WHAT THE EXERCISE ASKS: Rewrite the rows below, starting with the line with "Image resolution: width=1456" and going on through the line with "tap(1439, 779)", replacing "plus" with "minus" and changing nothing else. Leave the pictures out of your answer.

── RECORDS ──

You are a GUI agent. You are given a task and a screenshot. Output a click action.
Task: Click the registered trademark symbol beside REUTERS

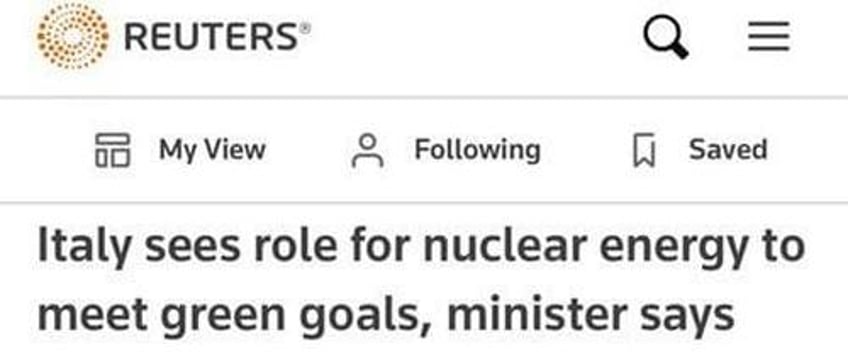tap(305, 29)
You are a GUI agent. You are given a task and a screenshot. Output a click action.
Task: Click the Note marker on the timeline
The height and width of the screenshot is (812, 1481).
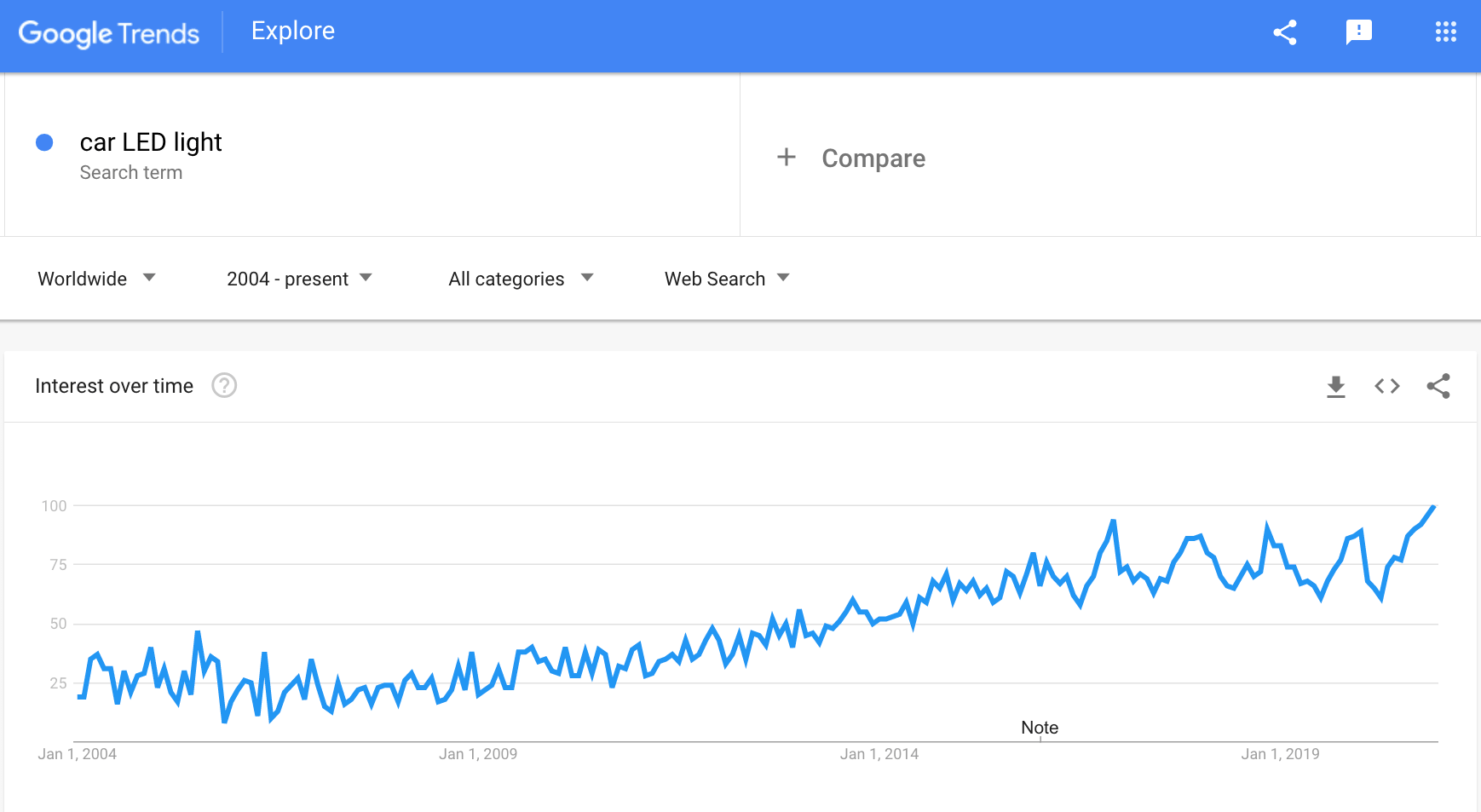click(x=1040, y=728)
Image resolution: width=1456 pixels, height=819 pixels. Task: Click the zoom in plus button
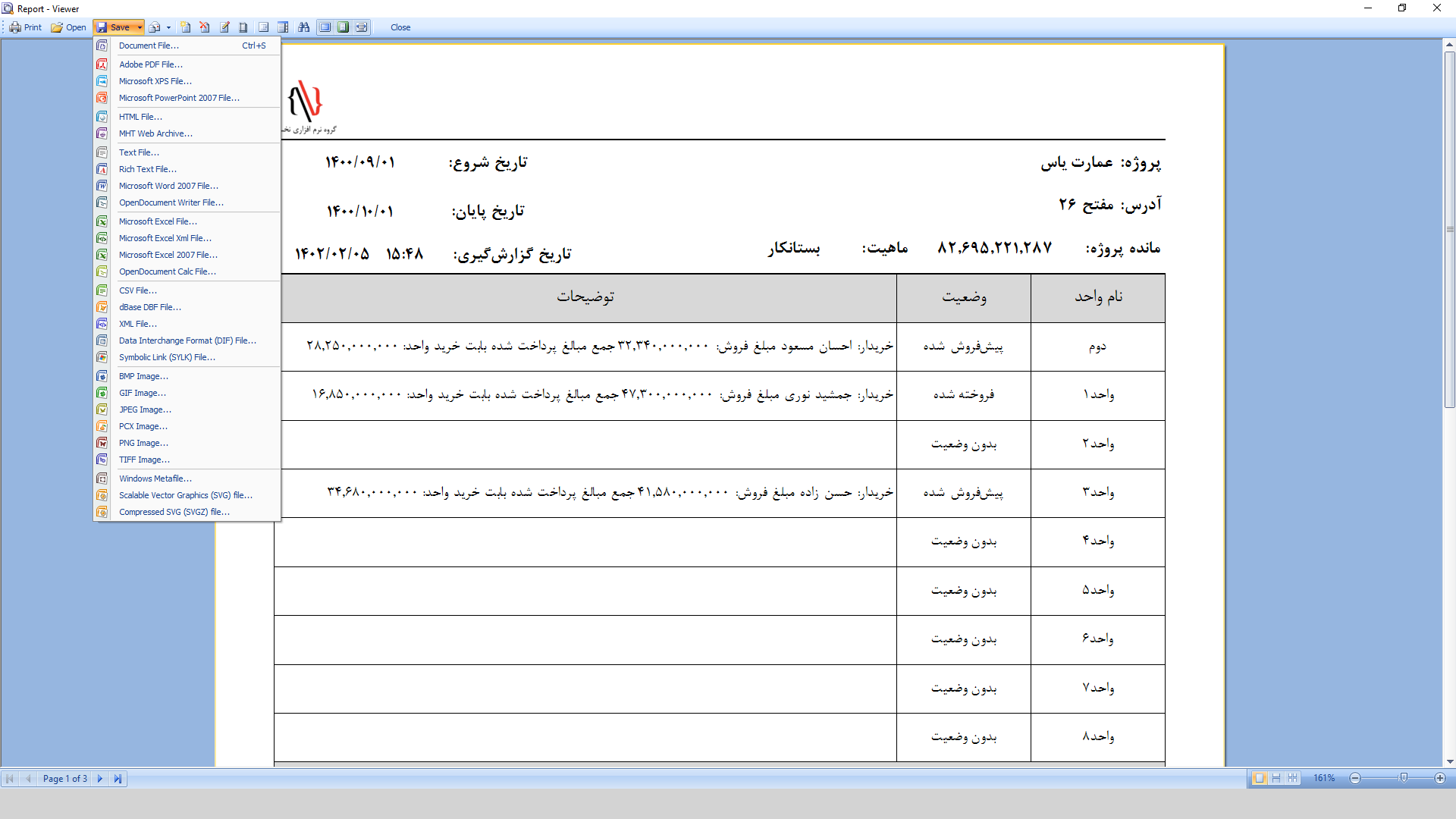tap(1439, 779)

───
── RECORDS ──

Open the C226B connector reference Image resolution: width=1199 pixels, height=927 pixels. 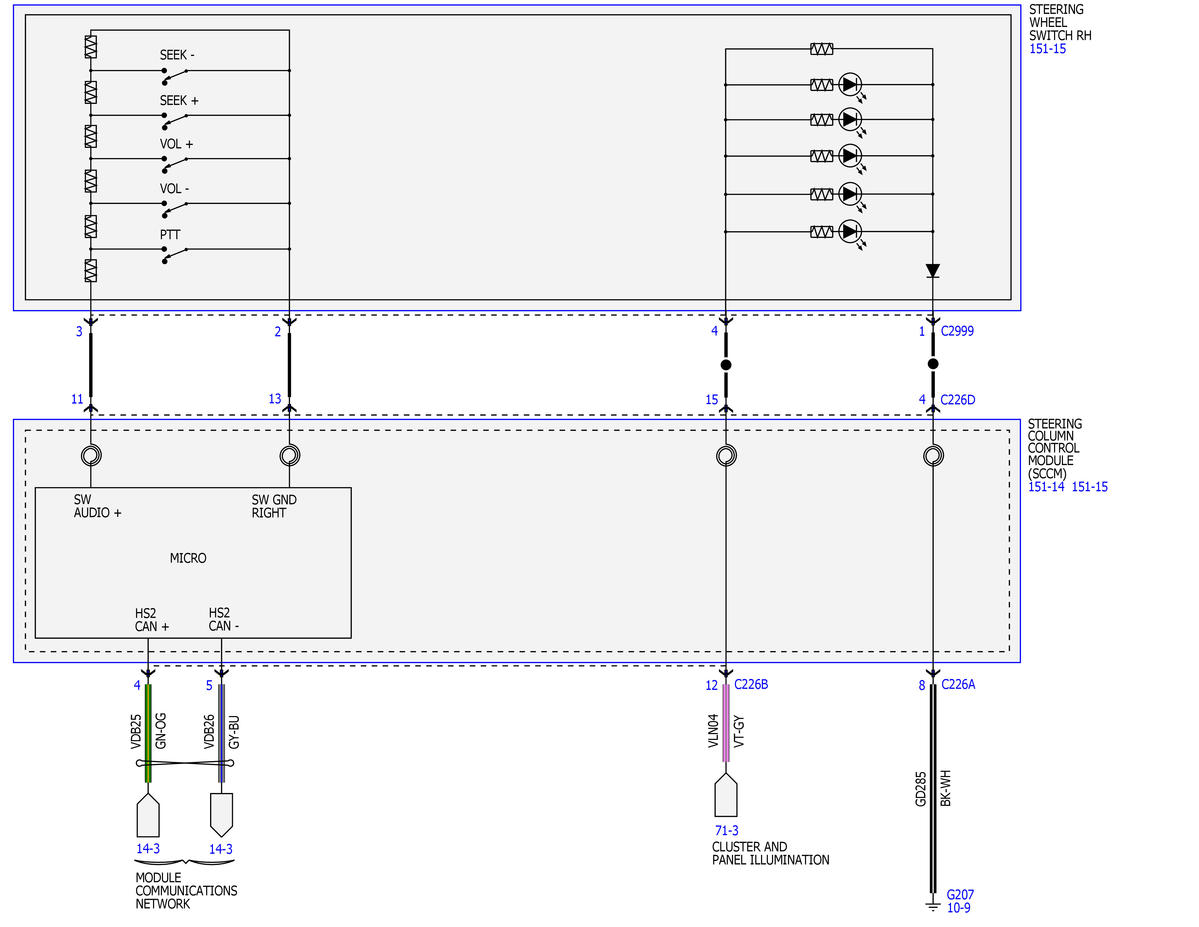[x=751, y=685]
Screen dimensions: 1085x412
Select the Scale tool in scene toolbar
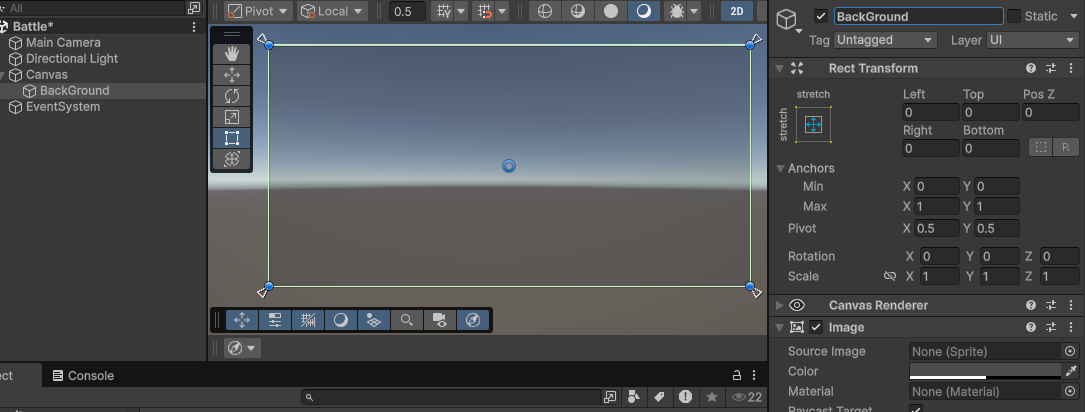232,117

───

RESULT OF THE TASK:
Image resolution: width=1456 pixels, height=819 pixels. Task: Click the zoom in minus button
tap(1439, 779)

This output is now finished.